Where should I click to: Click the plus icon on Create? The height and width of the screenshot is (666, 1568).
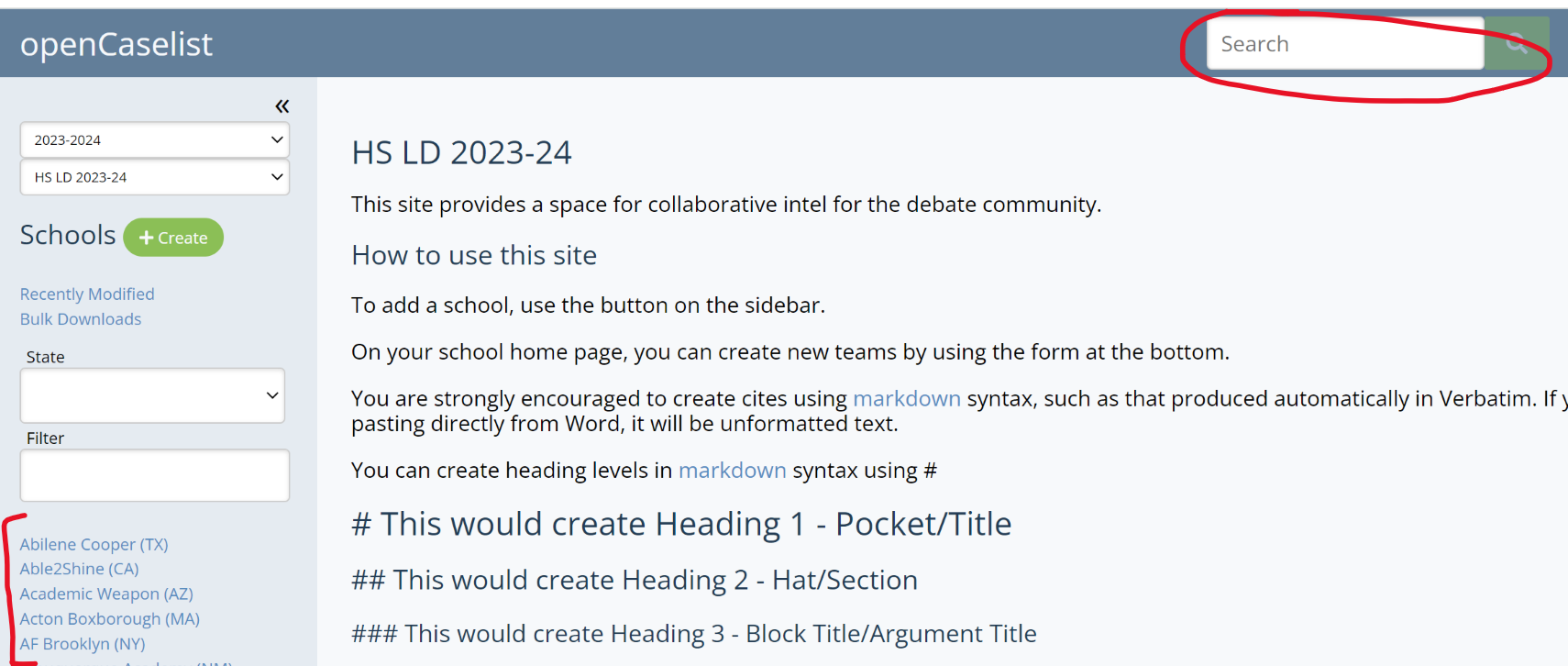146,239
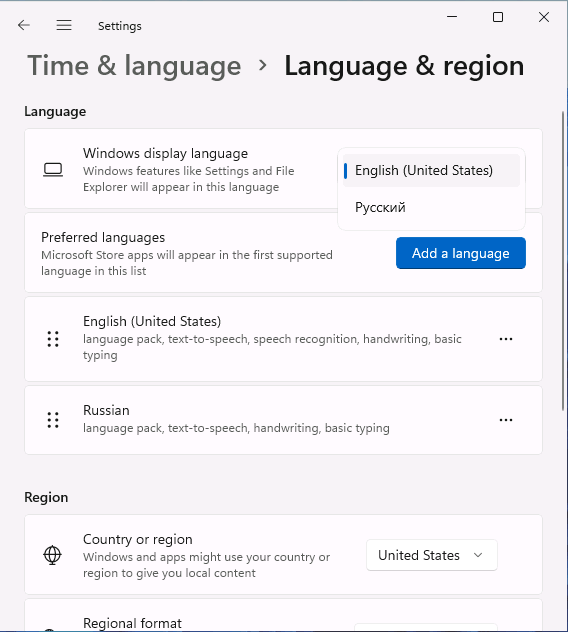The image size is (568, 632).
Task: Click the Add a language button
Action: (x=461, y=253)
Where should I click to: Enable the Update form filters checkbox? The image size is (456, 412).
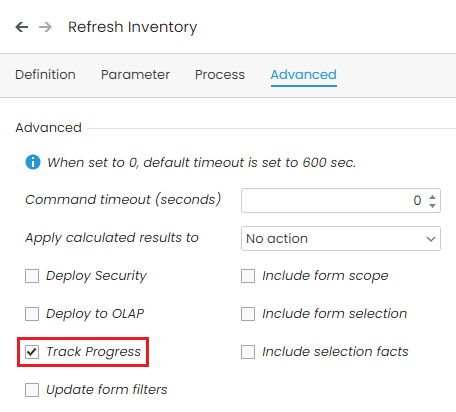coord(32,390)
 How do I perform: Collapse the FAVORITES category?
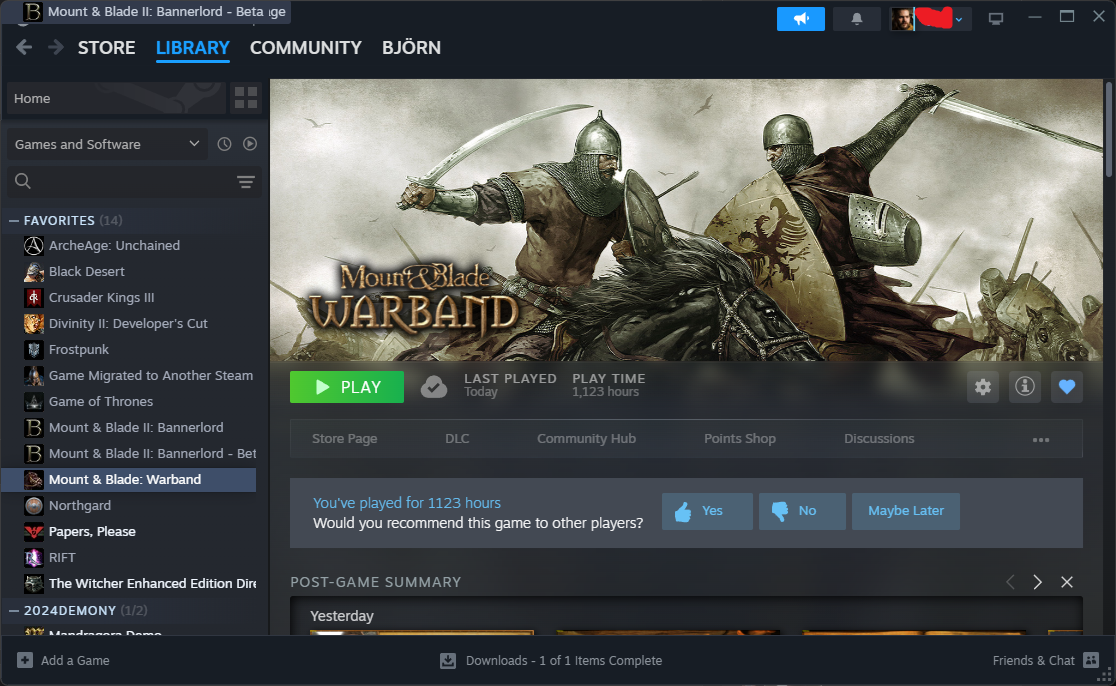pos(14,220)
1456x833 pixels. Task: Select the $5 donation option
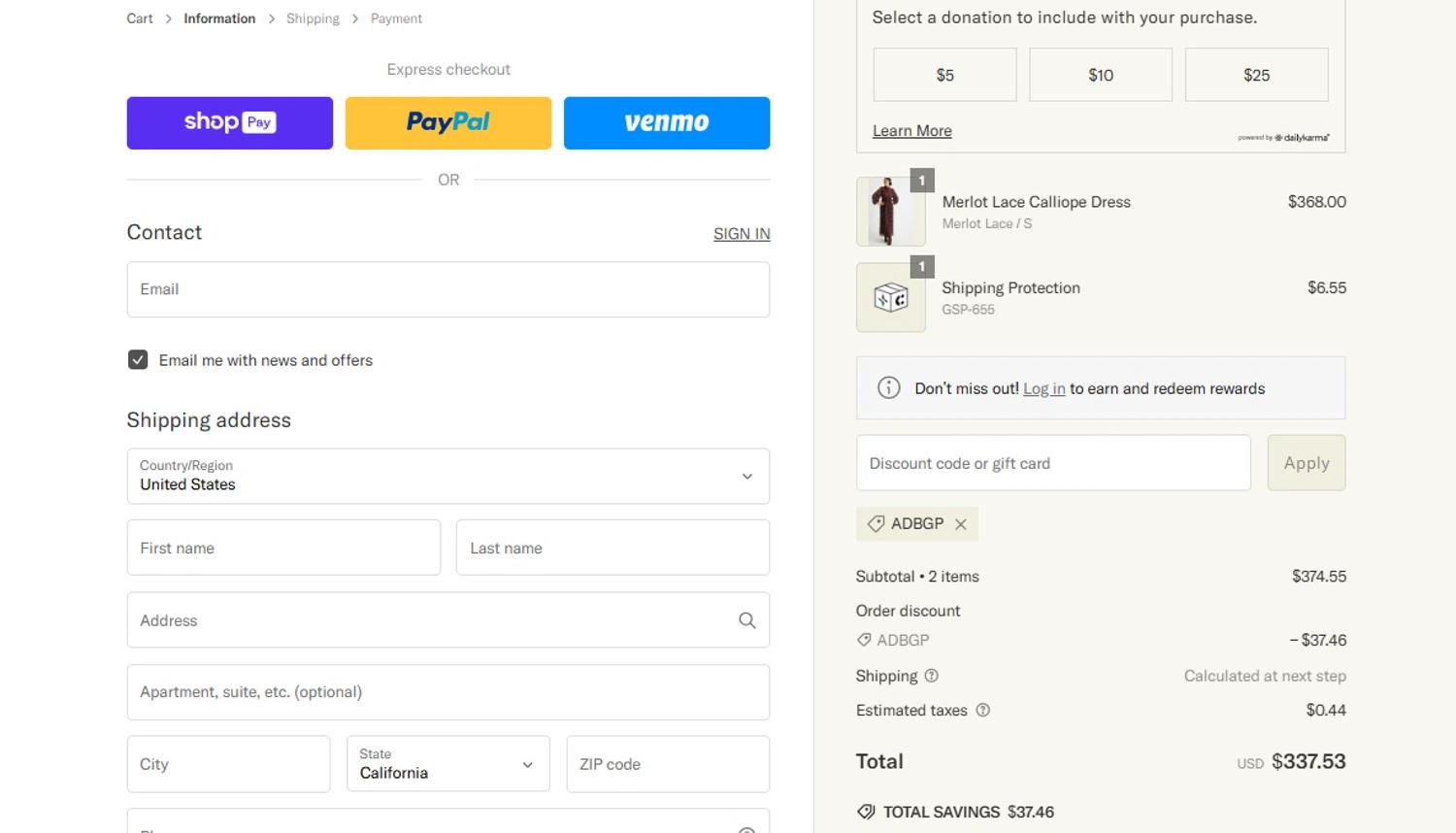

## [EXERCISE]
Full copy, no pictures: write out each line of the data exactly as it stands.

## [WRITTEN ANSWER]
Where should I click to: Click the plus icon on Create? The height and width of the screenshot is (666, 1568).
146,239
The image size is (568, 632).
Task: Click the Add a language button
Action: (x=461, y=253)
Where should I click to: Enable the Update form filters checkbox? The image size is (456, 412).
coord(32,390)
 How do I perform: Collapse the FAVORITES category?
pos(14,220)
1456x833 pixels. Task: Select the $5 donation option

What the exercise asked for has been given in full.